I have ideological issues with the way CervicalCheck has been outsourced. I acknowledge that but I also acknowledge that the Minister needs and wants, and I accept that women must have, confidence in CervicalCheck, that it has to be used, that it is a good thing and that it saves lives. I want to get that out of the way, and I am not confused about it at all.

I am, however, very confused about one aspect of the RCOG report. The NHS screening programme guidance for applying duty of candour in disclosing results, on page 6, states: "... sometimes it can be hard for screening services to know how to distinguish between a false negative/false positive that has occurred because of the limitations of screening and a false negative/false positive that has occurred because something has gone wrong". I am curious as to why that "something has gone wrong" has not tweaked the Minister's interest in investigating what went wrong in the labs. Consistently, in the highlighted court cases that we know of involving women who are still alive and women who have died, they successfully sued the laboratories and have been paid big sums, not out of the goodness of the hearts of those laboratories, but because "something has gone wrong" and, clearly, they are acknowledging that when they pay out vast sums. I want to know why the Minister is not curious that "something has gone wrong", and why we are not examining what went wrong in those labs.

I will give a quick analogy. If there was an accident at Dublin Airport and five or six people were killed, would we investigate the causes and what might have gone wrong, or would we say that those deaths are within the statistical norms of aviation globally, Dublin Airport is working to appropriate health and safety standards, so why would we bother investigating what went wrong?
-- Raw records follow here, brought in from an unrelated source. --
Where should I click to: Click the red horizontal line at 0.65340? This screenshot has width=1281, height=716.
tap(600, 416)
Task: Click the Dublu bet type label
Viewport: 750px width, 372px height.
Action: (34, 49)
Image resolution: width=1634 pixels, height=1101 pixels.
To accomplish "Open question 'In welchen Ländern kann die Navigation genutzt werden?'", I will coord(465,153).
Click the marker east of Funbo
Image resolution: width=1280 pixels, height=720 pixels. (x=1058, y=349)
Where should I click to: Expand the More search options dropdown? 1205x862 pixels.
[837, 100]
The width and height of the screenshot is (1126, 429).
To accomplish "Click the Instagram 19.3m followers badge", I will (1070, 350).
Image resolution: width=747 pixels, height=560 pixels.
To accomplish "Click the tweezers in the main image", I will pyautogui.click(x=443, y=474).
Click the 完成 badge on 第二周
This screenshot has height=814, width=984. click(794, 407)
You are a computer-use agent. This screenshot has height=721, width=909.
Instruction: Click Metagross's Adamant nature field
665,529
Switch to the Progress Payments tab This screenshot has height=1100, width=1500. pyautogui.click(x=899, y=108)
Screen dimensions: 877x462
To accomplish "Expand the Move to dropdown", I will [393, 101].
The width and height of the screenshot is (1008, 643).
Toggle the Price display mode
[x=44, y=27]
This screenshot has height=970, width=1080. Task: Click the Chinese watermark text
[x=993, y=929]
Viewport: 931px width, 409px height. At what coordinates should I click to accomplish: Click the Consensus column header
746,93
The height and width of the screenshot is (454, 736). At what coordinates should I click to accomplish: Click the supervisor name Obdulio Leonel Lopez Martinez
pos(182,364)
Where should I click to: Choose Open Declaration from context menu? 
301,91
I would like an answer from the Minister as to why he is not interested in investigating what went wrong in those labs. It is connected with my consistent appeal for the figures in regard to which labs the 221+ women's smear tests were carried out in. I am curious as to why that does not bother the Minister. He is comparing the results of the RCOG report for Ireland with the results for the NHS. However, the NHS has acknowledged that sometimes things go wrong but we do not seem to acknowledge or own up to it.

I believe the Minister is going to reopen the audit, which has been closed for a year and a half. In that year and half, some women have had serious results. The best friend of my secretary, who works in Leinster House, is dying from cervical cancer. She was under constant screening because she had a procedure in 2009. The woman, her community and her friends have had to fundraise to have the audit carried out privately and it has cost thousands of euro. It has shown that, in four previous years, the screening had serious, discordant results that were not picked up and then, all of a sudden, she was diagnosed with stage 4 cancer. What can the Minister do for women who are caught between the date the audit closed and when it is going to reopen. When will it reopen?